L’album avait fuité en Janvier dernier, forçant l’artiste à le sortir à la hâte. Vulnicura est désormais dans les bacs officiellement. Un 9e album studio en forme de thérapie pour la chanteuse Islandaise.

Séparée de son compagnon l’artiste Matthew Barney, Björk à utilisé le thème de la rupture comme fil rouge de tout l’album. Un retour aux sources réussi de l’avis des fans et des critiques. L’artiste s’expose aussi, au Museum of Modern Art (MoMA) de New York. 2015 semble bien être, une fois pour toute, l’année du retour gagnant de Björk. Entre un nouvel album, une tournée et exposition événement, on vous explique pourquoi il va falloir compter avec l’artiste cette année.

Un album magistral

Björk s’est séparée de son compagnon Matthew Barney après *ans de relation.

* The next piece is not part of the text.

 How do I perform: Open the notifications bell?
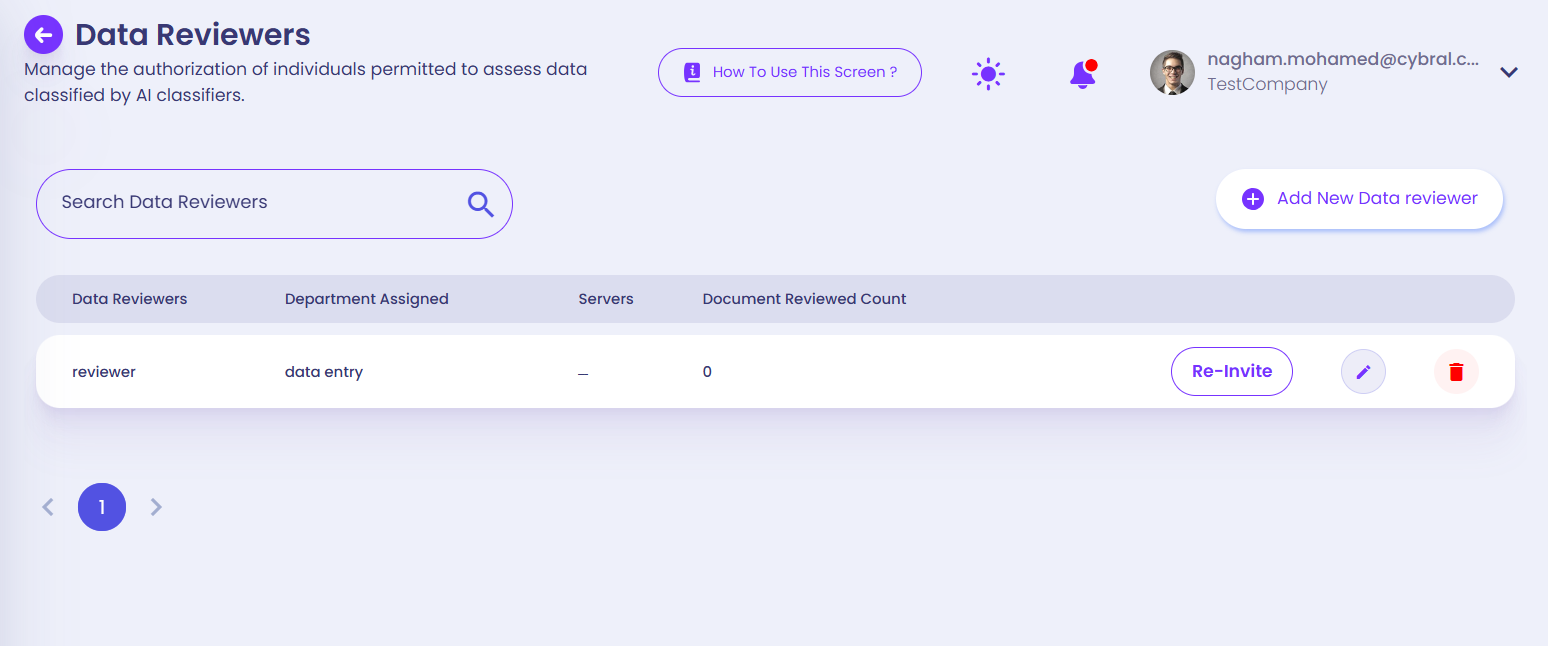point(1082,74)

Une rupture douloureuse pour l’artiste, qui a utilisé la musique comme véritable thérapie. D’ailleurs Vulnicura vient de Vulni : La douleur, et cura le soin. Littéralement soigner la douleur, donc. Et le moins que l’on puisse dire c’est que la thérapie semble réussie. Les morceaux déchirants (Black Lake) font petità petit place à un début de guérison, pour laisser entrevoir un retour de l’espoir à la toute fin de l’album.

Loin d’un opus larmoyant, Vulnicura se lit tel un journal intime où l’artiste nous comte, étape après étape, sa convalescence. Un disque émouvant qui nous prouve que Bjork n’est jamais aussi bonne que lorsqu’elle utilise ses émotions pour nous les livrer presque brutes. Elle ne nous épargne ni les scènes intimes d’avant la rupture (History of Touches, où le souvenir de leur dernière nuit), ni les abysses de douleur dans laquelle la rupture la plonge, ni l’espoir qui nait après avoir survécu à cette souffrance.

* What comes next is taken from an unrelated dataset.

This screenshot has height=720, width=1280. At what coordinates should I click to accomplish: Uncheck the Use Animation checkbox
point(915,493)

Après la froideur de son dernier album-concept Biophilia, l’artiste semble avoir enfin retrouvé quelque chose qu’elle avait perdu : des textes aux échos universels, et un peu de lumière. Pour Vulnicura, fini les expérimentations dans lesquelles la chanteuse avait pu se perdre dans son précédent opus et sa déclinaison en application. Des accords plus mélodieux, des cordes magistrales et des beats électro, voila la nouvelle formule gagnante de Björk. Parfait remède à l’escalade de concepts qui polluaient le travail de l’artiste depuis plusieurs année.

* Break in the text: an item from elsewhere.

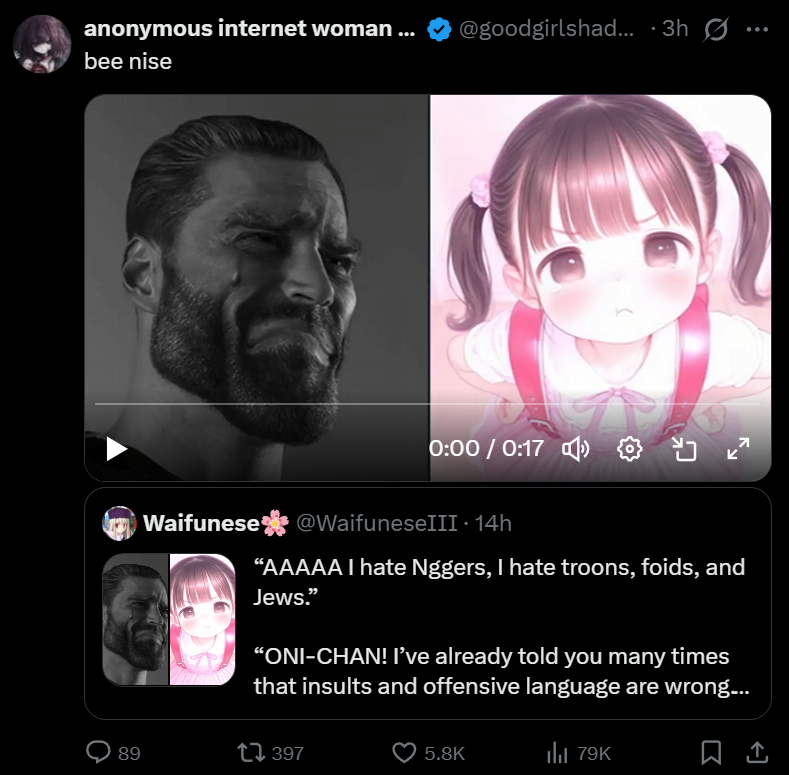
Task: Open Waifunese's profile avatar in quoted post
Action: point(119,523)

Aux manettes pour ce retour aux sources bienvenu : Arca. Le producteur s’est taillé une place de choix dans le cœur des artistes comme Kanye West ou encore la sensation anglaise FWA Twigs. Une émotion livrée à l’état brut et des arrangements qui expriment parfaitement un thème universel, Vunicura est bel et bien un chef-d’œuvre.

Une exposition évènement

Après plus de 10 ans de négociations, Klaus Biesenbach a enfin réussi à convaincre Bjork de le laisser organiser une rétrospective de son œuvre au Museum of Modern Art de New York. Après de nombreuses années d’hésitation, la chanteuse islandaise n’a donné que deux conditions à l’élaboration de ce projet selon Glenn Lowy, le conservateur du MoMa: « la seule règle à respecter était de casser les règles », car elle voulait « accrocher des chansons aux mur ». Une vision unique de l’exposition musicale à découvrir au PS1, l’antenne délocalisée du MoMA jusqu’au 7 juin prochain.